Create a remote model that represents a hosted Vertex AI text generation model:

  1. In the Google Cloud console, go to the BigQuery page.

    Go to BigQuery

  2. In the query editor, run the following statement:

    CREATE OR REPLACE MODEL `bqml_tutorial.text_model`
      REMOTE WITH CONNECTION `LOCATION.CONNECTION_ID`
      OPTIONS (ENDPOINT = 'gemini-1.5-flash-002');
    

    Replace the following:

    • LOCATION: the connection location.
    • CONNECTION_ID: the ID of your BigQuery connection.
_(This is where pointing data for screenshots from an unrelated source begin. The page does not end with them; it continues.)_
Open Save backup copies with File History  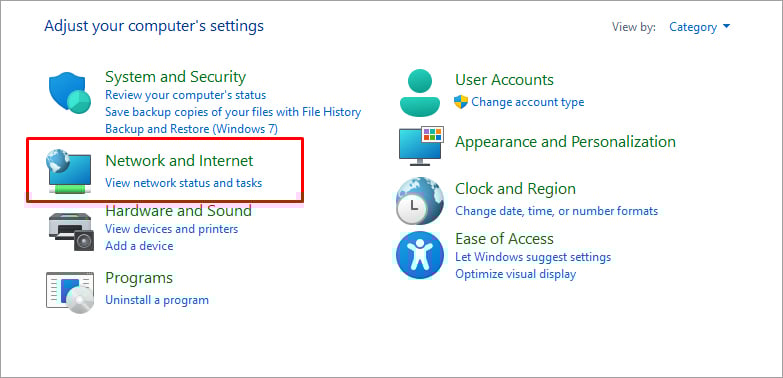point(233,112)
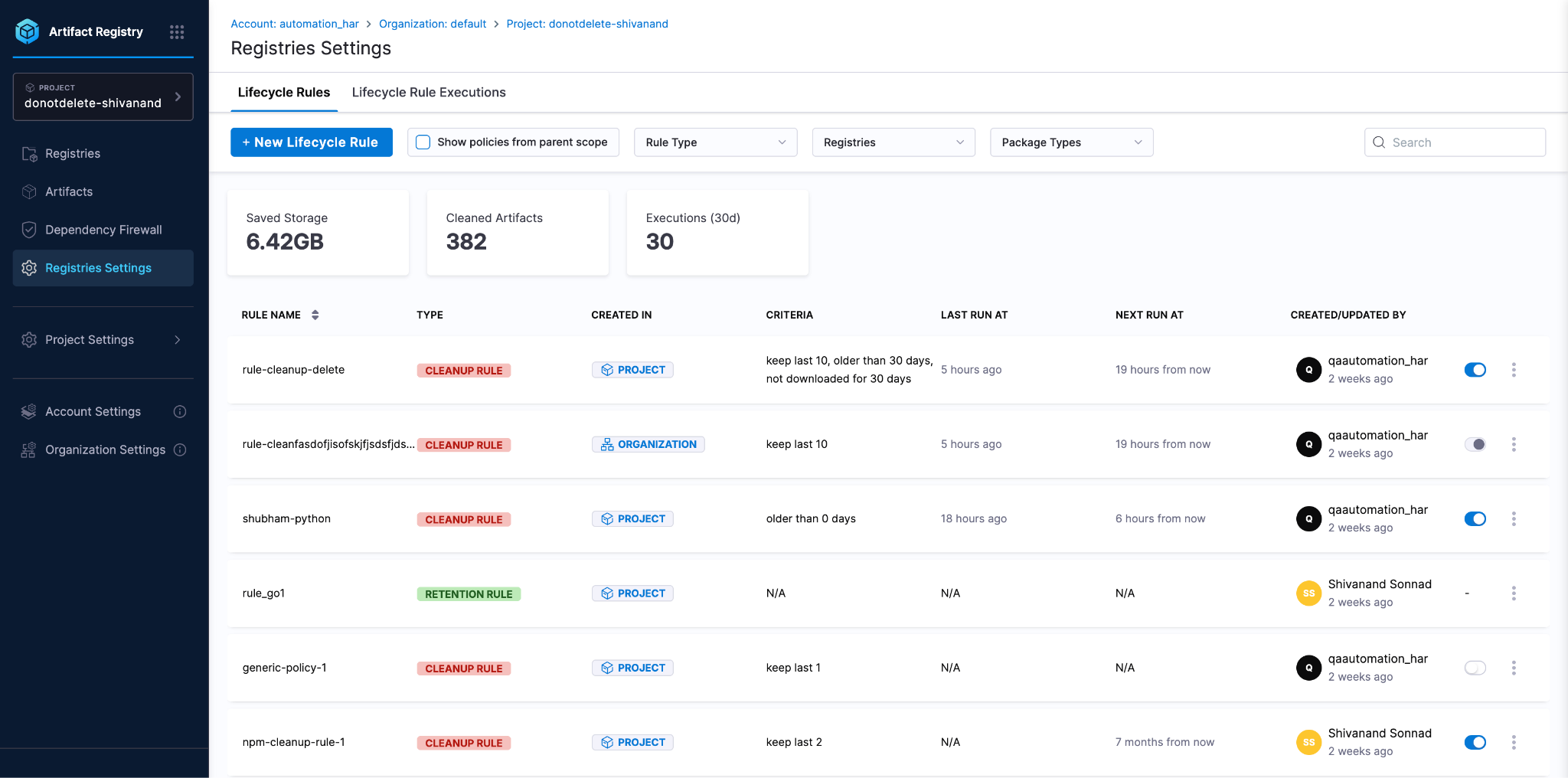The image size is (1568, 778).
Task: Sort by Rule Name arrows icon
Action: pos(315,315)
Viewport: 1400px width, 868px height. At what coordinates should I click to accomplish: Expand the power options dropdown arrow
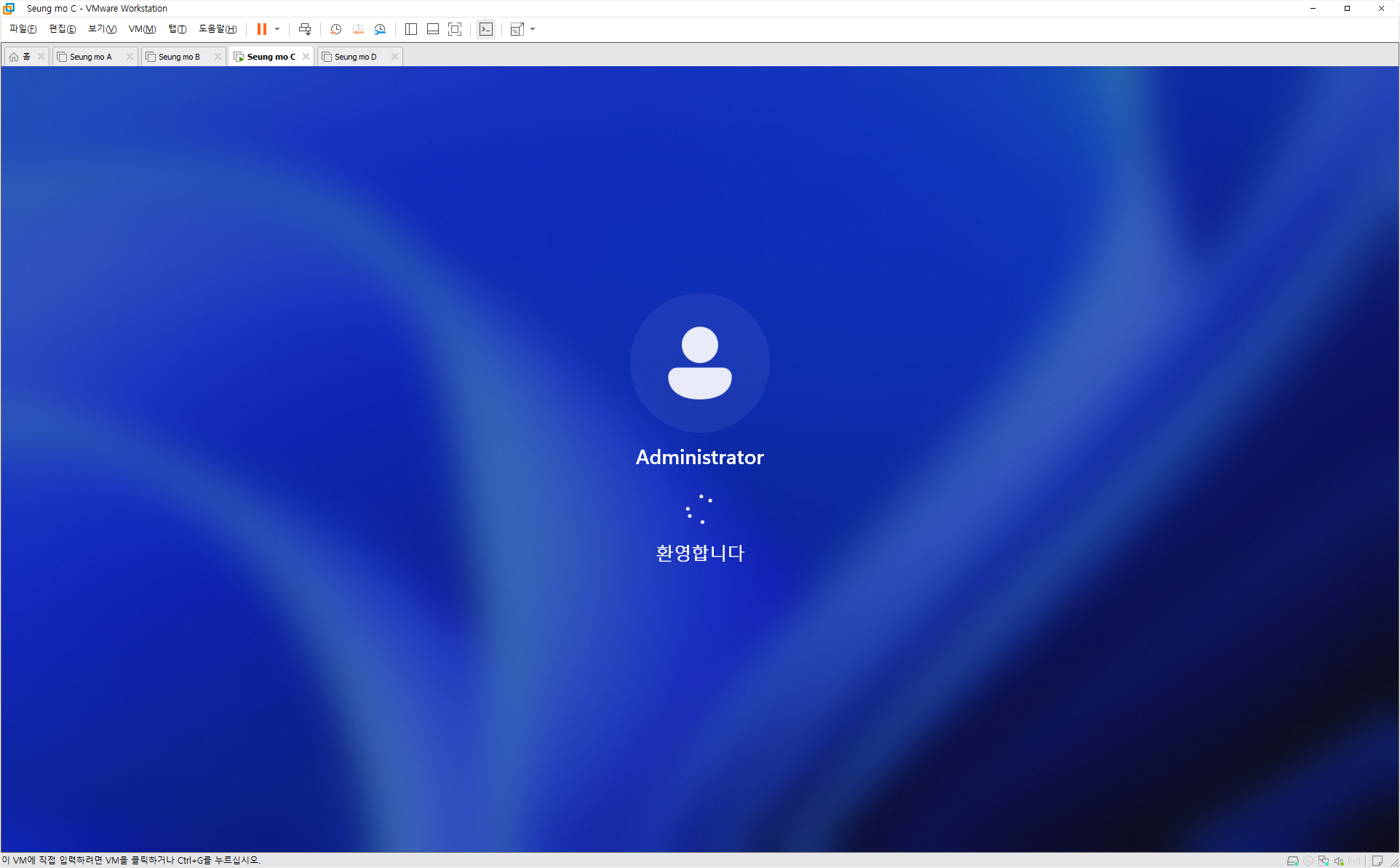pyautogui.click(x=277, y=29)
      When you view the connection details in the Google Cloud console, the CONNECTION_ID is the value in the last section of the fully qualified connection ID that is shown in Connection ID, for example projects/myproject/locations/connection_location/connections/myconnection.

Generate text augmented by vector search results

Perform a vector search on the embeddings to identify semantically similar PDF content, and then use the ML.GENERATE_TEXT function with the vector search results to augment the prompt input and improve the text generation results. In this case, the query uses information from the PDF chunks to answer a question about the change in family net worth over the past decade.

  1. In the Google Cloud console, go to the BigQuery page.

    Go to BigQuery

  2. In the query editor, run the following statement:

    SELECT
      ml_generate_text_llm_result AS generated
      FROM
      ML.GENERATE_TEXT( MODEL `bqml_tutorial.text_model`,
        (
        SELECT
        CONCAT( 'Did the typical family net worth change? How does this compare the SCF survey a decade earlier? Be concise and use the following context:',
        STRING_AGG(FORMAT("context: %s and reference: %s", base.content, base.uri), ',\n')) AS prompt,
        FROM
          VECTOR_SEARCH( TABLE
            `bqml_tutorial.embeddings`,
            'ml_generate_embedding_result',
            (
            SELECT
              ml_generate_embedding_result,
              content AS query
            FROM
              ML.GENERATE_EMBEDDING( MODEL `bqml_tutorial.embedding_model`,
                (
                SELECT
                  'Did the typical family net worth change? How does this compare the SCF survey a decade earlier?' AS content
                )
              )
            ),
            top_k => 10,
            OPTIONS => '{"fraction_lists_to_search": 0.01}')
          ),
          STRUCT(512 AS max_output_tokens, TRUE AS flatten_json_output)
      );
    

    The output is similar to the following:

    +-------------------------------------------------------------------------------+
    |               generated                                                       |
    +-------------------------------------------------------------------------------+
    | Between the 2019 and 2022 Survey of Consumer Finances (SCF), real median      |
    | family net worth surged 37 percent to $192,900, and real mean net worth       |
    | increased 23 percent to $1,063,700.  This represents the largest three-year   |
    | increase in median net worth in the history of the modern SCF, exceeding the  |
    | next largest by more than double.  In contrast, between 2010 and 2013, real   |
    | median net worth decreased 2 percent, and real mean net worth remained        |
    | unchanged.                                                                    |
    +-------------------------------------------------------------------------------+
     

Clean up

  1. In the Google Cloud console, go to the Manage resources page.

    Go to Manage resources

  2. In the project list, select the project that you want to delete, and then click Delete.
  3. In the dialog, type the project ID, and then click Shut down to delete the project.